Biriniz görsel iletişim tasarımı, biriniz de iç mimarlık okumuşsunuz. Tasarımcı olma fikri nasıl doğdu, var mıydı hep içinizde?
Şimal Kutluçınar: En baştan, belki çocukluktan gelen ara ara uyanan bir dürtü vardı içimde... Her şeyin gerçekleşmesinin doğru zamanı olduğuna inananlardanım. Görsel iletişim bölümü, ben ve ailemin buluştuğu orta nokta oldu.

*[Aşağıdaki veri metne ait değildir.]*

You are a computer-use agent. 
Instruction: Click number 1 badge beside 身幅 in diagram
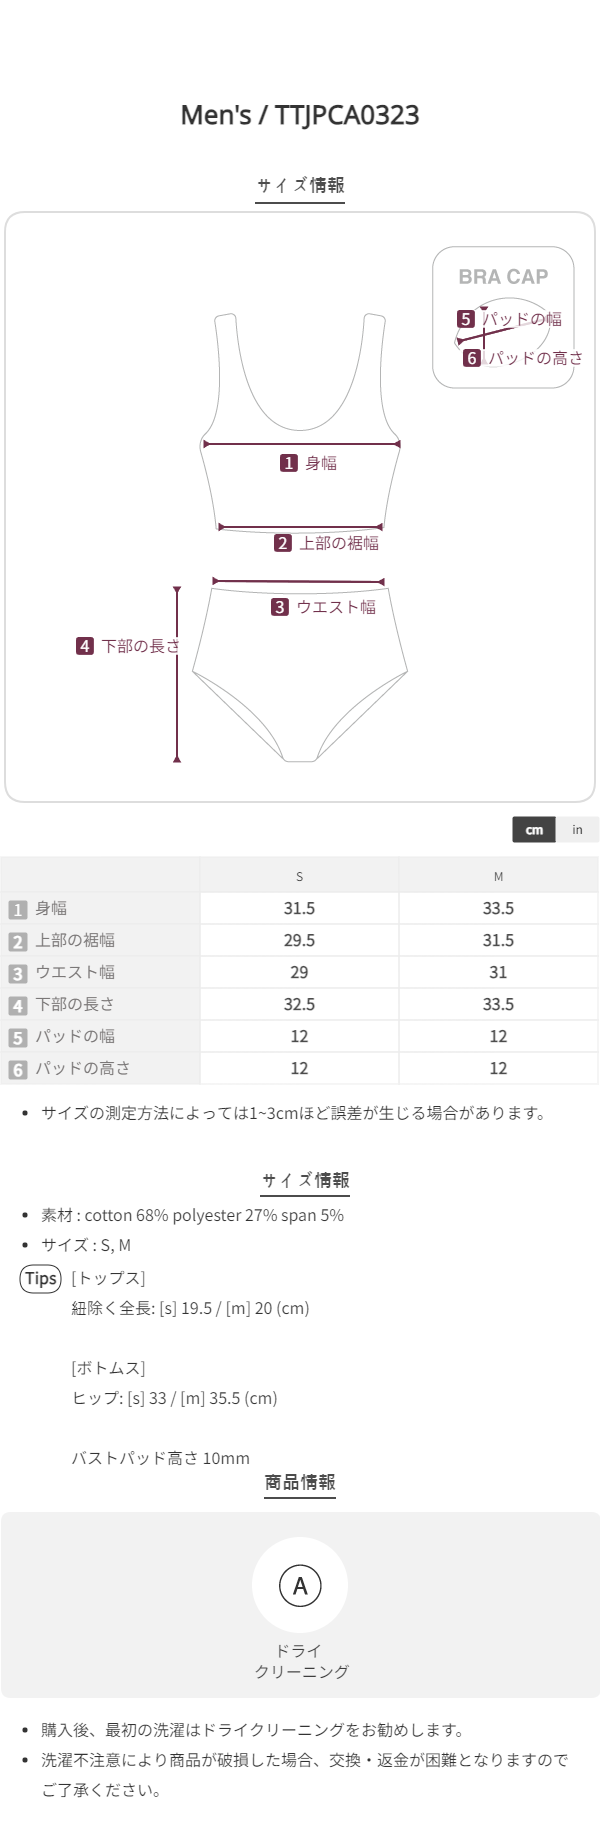(289, 463)
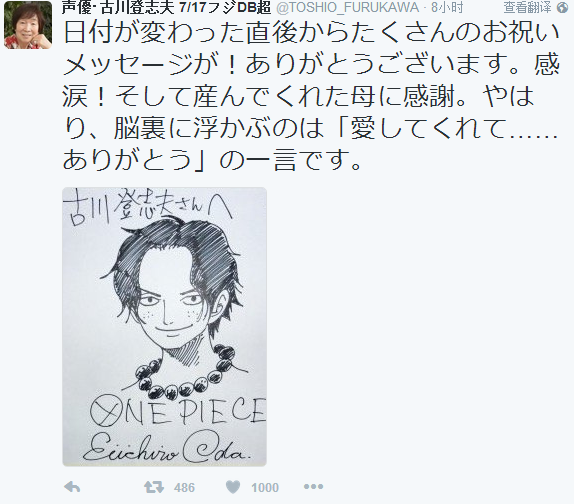Screen dimensions: 574x504
Task: Retweet using the retweet arrows icon
Action: [x=154, y=487]
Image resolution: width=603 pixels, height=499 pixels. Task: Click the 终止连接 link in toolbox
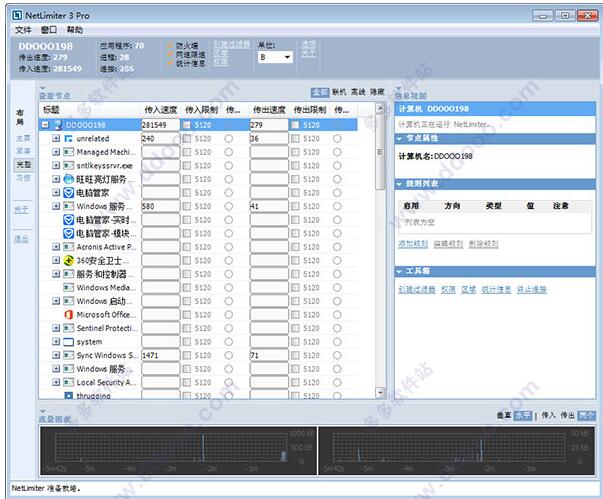pos(529,287)
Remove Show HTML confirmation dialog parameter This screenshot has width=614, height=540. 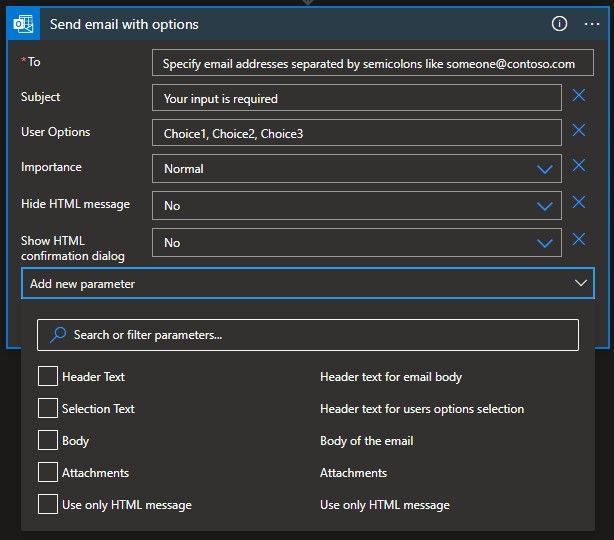pos(578,240)
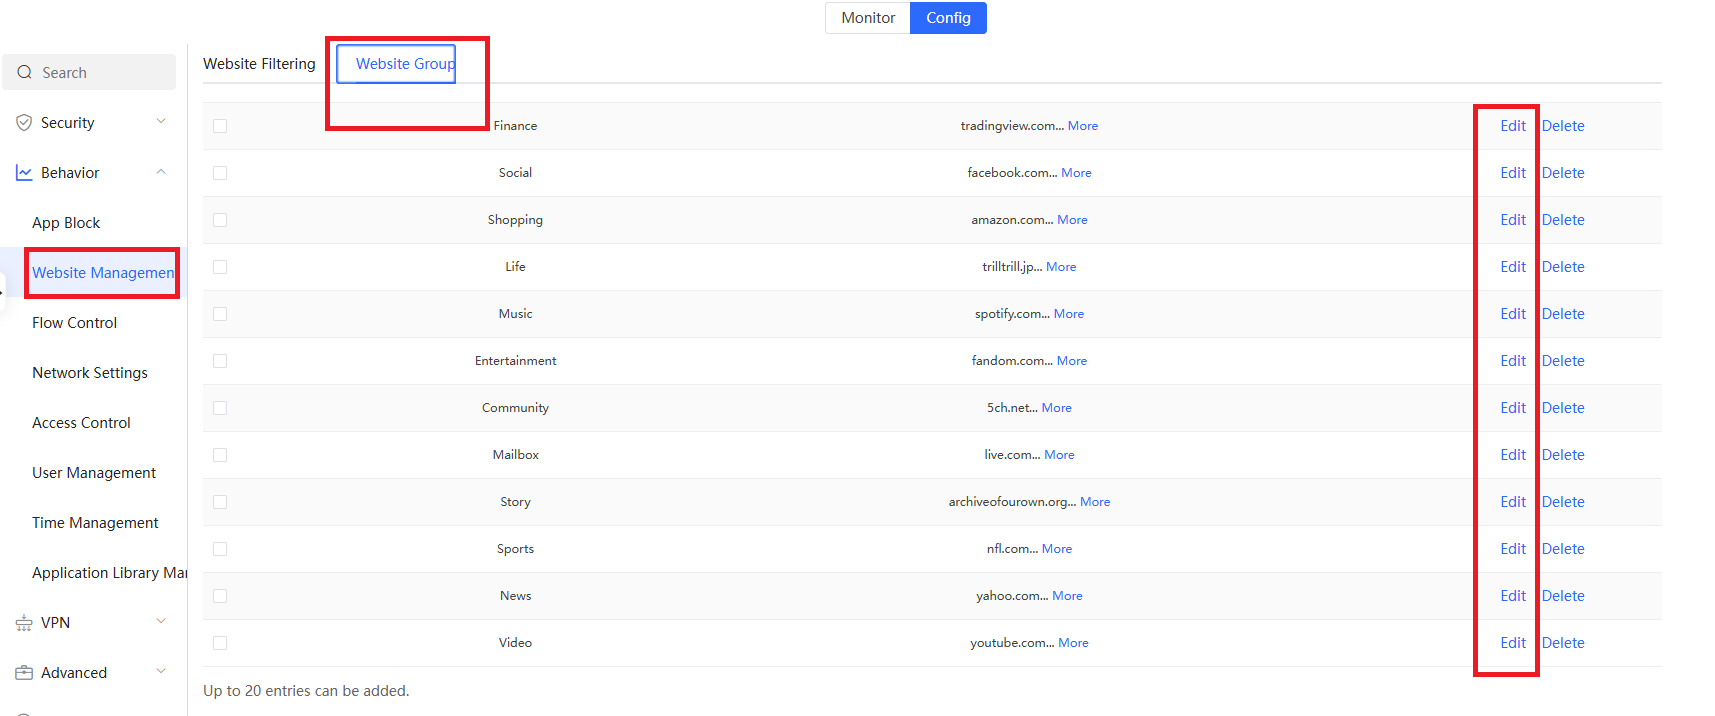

Geçmişte keşke önceden başlasaydım dediğim çok zaman oldu, ancak okuduğum bölümün şu an bulunduğum noktada bana kattıklarını yadsırsam haksızlık ederim. 2008 yılında kariyer hedefimi moda tasarımına çevirdim ve eğitimini aldım.
Elif Kayıkçı Sata: Aynı şekilde aslında küçüklükten beri içimde olan bir şeydi, annemin dikiş makinesiyle kendime eşarplardan plaj kıyafetleri, elbiseler dikerdim. Gerçi sonrası daha spontan gerçekleşti; iç mimarlığı da isteyerek okudum ama Şimal moda tasarım okulunu okuduktan sonra neden beraber bir şeyler yapmıyoruz dedik. Biraz daha hobi gibi başladık sonra internete koyduk yaptıklarımızı, baktık butikler istiyor, işe dönüştürdük.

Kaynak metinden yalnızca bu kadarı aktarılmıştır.